ES: The Suns have finally built a roster set to maximize the offensive arsenal of Booker after four full seasons. Toiling around with well below replacement level players throughout his rookie contract, Booker continued to blossom through the chaos. He made jumps in Year 4 around pick-and-roll and isolation situations, foreshadowing again another jump towards legit superstardom. The Suns’ star guard should put up similar numbers again — around 27 points, 5 rebounds, 7 assists seems very realistic — but at career-high efficiency marks. The 60 true shooting percentage campaign where Booker lights the NBA scene on fire is approaching, and it easily has the chance of being next season with all of the veterans and spacing now surrounding him. Phoenix also did well this offseason building to Ayton’s strengths offensively, too. Joel Embiid and Towns are the only two recent bigs in the modern era to average at least 20 points and 10 rebounds within their first two seasons. Expect Ayton to join the club next season while growing more confident on the NBA level at age 21.

DK: I’d say Booker approaches 40 percent on three point shooting and threatens league lead in scoring per game, while assists drop to the 4-5 range again. I’d say Ayton’s numbers stay steady (11 rebounds, 1-2 blocks, high FG%) except in scoring, where he jumps to 20-22 points per game off easy assists from Rubio.

BK: Booker will have his first real chance at an All-Star game (I’d set the likelihood around 10 percent, but that’s the highest it’s ever been for him). Ayton will have a much better partner defending the pick-and-roll in Rubio, as well as another smart help defender in Saric. Any evaluation of Ayton this season should start with defense, as his growth on that end is a better predictor for the Suns’ ultimate destiny as a team than his offense. Let’s hope that he improves as a rim protector and approaches league average in terms of on/off impact defensively.

7. With everything set for 2019-20, what is your prevailing big picture take?

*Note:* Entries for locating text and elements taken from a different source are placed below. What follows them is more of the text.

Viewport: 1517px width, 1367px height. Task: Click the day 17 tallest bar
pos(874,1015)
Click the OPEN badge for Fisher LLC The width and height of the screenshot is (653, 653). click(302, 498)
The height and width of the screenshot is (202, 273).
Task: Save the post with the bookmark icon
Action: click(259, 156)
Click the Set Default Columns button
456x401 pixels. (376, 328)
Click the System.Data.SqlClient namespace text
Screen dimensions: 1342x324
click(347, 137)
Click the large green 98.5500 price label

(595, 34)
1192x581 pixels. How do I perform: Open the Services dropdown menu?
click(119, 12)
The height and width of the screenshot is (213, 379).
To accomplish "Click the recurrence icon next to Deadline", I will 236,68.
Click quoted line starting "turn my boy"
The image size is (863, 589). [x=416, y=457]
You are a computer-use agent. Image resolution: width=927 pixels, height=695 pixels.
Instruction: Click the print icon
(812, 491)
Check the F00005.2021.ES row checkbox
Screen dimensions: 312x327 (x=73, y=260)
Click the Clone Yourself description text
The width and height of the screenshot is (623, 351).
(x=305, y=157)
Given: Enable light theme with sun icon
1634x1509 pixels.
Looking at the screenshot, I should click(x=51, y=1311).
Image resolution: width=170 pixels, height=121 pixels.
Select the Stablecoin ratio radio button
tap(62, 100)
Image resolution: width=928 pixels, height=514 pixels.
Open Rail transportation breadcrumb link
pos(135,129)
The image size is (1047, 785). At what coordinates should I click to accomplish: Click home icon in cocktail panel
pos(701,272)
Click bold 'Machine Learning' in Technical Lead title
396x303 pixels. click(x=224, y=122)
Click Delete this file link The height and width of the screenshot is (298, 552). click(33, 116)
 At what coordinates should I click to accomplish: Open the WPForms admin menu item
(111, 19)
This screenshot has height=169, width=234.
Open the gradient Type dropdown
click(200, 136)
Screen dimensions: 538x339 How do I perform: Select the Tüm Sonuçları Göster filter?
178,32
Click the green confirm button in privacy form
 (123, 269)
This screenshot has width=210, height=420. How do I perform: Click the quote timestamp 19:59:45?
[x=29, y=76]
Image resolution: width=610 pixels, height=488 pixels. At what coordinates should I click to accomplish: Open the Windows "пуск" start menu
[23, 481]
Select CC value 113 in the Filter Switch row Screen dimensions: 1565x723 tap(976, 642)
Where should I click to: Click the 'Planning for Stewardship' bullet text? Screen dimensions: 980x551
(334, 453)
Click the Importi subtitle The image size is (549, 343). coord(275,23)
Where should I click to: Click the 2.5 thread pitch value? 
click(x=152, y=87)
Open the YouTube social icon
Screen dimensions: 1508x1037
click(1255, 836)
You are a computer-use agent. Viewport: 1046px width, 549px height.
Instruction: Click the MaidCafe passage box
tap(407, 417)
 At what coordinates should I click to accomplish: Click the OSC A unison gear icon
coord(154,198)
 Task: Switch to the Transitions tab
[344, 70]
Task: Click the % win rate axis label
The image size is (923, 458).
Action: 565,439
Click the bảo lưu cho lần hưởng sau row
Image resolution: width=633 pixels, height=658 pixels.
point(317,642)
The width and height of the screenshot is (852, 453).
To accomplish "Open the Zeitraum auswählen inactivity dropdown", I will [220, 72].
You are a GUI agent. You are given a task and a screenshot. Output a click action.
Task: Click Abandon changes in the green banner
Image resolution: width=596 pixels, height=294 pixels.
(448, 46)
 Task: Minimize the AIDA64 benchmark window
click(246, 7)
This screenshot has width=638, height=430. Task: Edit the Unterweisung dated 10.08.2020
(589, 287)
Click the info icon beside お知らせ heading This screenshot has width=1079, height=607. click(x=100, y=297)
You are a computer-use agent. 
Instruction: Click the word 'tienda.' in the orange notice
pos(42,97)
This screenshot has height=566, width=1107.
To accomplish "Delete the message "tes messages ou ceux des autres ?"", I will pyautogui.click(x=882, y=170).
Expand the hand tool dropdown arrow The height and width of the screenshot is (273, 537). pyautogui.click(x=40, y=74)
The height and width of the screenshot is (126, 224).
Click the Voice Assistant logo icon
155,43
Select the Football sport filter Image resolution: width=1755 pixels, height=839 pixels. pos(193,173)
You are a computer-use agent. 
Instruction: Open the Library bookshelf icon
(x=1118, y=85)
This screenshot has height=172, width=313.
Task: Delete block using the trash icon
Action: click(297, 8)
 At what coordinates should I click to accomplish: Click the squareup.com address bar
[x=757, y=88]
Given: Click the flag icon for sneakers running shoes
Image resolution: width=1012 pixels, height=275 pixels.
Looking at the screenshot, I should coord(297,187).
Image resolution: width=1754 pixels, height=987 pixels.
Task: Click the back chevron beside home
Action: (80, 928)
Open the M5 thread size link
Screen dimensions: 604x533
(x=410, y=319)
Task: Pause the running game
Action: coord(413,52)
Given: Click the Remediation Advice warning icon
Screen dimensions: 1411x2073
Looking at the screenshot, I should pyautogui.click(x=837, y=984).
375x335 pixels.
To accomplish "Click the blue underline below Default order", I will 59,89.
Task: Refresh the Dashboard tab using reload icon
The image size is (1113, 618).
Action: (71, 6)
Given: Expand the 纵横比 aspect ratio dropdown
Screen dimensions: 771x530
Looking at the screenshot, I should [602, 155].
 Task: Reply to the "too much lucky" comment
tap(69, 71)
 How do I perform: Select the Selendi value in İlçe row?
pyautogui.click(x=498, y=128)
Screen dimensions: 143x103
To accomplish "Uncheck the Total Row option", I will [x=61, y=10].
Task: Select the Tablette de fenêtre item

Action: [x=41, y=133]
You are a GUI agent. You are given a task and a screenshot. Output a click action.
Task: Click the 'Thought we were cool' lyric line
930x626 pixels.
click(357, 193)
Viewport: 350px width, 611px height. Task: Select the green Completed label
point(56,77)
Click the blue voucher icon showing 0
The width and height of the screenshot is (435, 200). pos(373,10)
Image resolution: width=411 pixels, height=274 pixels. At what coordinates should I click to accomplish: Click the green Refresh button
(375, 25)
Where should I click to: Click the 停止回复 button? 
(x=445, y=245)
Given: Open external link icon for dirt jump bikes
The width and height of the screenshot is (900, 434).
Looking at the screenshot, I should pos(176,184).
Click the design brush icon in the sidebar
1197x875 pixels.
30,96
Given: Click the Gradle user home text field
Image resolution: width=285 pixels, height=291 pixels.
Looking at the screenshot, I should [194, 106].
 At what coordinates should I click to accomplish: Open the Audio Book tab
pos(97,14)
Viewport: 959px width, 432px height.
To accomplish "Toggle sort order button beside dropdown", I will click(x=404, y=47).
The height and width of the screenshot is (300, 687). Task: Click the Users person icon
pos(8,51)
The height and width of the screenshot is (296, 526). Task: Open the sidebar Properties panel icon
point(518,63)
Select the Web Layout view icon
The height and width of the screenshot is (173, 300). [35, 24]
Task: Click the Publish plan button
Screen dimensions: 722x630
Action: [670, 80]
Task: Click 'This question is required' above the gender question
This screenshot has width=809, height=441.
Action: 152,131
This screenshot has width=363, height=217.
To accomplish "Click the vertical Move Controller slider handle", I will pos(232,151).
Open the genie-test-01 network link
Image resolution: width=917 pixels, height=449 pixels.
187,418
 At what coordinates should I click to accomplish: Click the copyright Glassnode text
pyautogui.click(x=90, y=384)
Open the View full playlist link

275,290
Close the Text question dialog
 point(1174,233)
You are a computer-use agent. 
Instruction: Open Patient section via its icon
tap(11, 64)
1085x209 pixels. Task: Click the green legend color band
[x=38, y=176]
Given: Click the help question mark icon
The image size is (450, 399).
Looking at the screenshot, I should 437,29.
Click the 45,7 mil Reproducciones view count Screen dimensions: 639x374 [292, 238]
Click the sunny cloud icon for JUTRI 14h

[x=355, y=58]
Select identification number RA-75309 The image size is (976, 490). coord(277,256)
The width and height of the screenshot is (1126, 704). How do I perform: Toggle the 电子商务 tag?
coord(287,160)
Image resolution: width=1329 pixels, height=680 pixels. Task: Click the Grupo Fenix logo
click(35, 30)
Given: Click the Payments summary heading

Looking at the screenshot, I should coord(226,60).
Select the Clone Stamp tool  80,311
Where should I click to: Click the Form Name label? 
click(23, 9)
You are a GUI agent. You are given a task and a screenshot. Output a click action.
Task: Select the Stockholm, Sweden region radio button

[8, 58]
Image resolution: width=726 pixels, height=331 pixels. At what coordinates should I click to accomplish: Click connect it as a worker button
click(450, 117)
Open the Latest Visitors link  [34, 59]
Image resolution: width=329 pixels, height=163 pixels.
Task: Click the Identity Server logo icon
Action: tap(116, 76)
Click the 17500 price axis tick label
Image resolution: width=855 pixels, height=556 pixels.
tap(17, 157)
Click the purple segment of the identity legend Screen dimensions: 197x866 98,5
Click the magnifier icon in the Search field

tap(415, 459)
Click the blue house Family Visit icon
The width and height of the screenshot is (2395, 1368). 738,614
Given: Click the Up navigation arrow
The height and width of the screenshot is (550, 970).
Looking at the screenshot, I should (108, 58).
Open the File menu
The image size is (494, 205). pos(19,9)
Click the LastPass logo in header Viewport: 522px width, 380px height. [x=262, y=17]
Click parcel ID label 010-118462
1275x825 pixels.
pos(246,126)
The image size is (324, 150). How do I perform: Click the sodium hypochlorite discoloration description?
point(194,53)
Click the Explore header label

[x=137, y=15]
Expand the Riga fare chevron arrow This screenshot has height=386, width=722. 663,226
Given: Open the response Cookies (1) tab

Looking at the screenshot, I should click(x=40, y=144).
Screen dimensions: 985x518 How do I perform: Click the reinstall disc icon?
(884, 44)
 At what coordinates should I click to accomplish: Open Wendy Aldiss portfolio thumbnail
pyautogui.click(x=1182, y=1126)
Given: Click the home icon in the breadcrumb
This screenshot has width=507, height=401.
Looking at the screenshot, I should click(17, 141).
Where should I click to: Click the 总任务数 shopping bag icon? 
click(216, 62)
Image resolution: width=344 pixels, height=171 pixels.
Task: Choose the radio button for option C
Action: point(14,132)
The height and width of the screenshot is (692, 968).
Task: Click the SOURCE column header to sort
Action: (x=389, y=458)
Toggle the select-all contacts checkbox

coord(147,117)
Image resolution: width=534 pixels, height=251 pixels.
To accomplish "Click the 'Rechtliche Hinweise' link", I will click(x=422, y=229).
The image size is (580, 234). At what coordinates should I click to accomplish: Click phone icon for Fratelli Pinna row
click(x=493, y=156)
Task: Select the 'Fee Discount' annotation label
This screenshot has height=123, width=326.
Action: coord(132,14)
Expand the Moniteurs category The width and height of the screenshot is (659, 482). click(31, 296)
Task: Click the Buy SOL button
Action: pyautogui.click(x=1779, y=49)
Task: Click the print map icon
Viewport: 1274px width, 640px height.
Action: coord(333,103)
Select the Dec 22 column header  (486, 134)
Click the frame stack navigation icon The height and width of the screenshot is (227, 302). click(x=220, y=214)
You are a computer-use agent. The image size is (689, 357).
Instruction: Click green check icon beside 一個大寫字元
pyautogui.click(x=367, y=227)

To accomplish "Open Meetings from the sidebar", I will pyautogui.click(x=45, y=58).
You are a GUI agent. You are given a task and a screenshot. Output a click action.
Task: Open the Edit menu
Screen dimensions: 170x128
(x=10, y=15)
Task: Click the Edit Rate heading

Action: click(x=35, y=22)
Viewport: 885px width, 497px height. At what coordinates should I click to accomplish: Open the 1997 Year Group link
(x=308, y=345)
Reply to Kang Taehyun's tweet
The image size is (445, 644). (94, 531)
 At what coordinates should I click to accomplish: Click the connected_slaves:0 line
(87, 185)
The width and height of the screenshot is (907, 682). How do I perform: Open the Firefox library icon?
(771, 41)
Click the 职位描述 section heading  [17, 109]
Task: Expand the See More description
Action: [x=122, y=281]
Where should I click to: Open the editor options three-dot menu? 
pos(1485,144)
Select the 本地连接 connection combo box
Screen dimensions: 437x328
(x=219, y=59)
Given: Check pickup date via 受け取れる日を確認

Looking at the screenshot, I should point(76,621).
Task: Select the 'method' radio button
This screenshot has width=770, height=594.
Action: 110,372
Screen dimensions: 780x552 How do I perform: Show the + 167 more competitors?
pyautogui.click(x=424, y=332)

ES: With the roster turnover now setting in, my one big takeaway relates to the Suns’ highest paid player. It’s time to earn the big bucks, Mr. Booker. Everything has been built around him to elevate his game to the next level entering into his $158 million max contract. For the Suns to reach 30-35 wins, Booker needs to be an All-Star. The year-by-year growth seen out of Booker leads me to believe it’s happening again. According to Basketball-Reference, only four players have carried a plus-58 true shooting percentage on a plus-32 usage rate within their first four seasons: Michael Jordan, Dwyane Wade, Joel Embiid, and Devin Booker.

DK: I think the Suns can double their win total from last season unless there’s major injuries to starters over several months. Yep, I’m predicting high 30s on wins.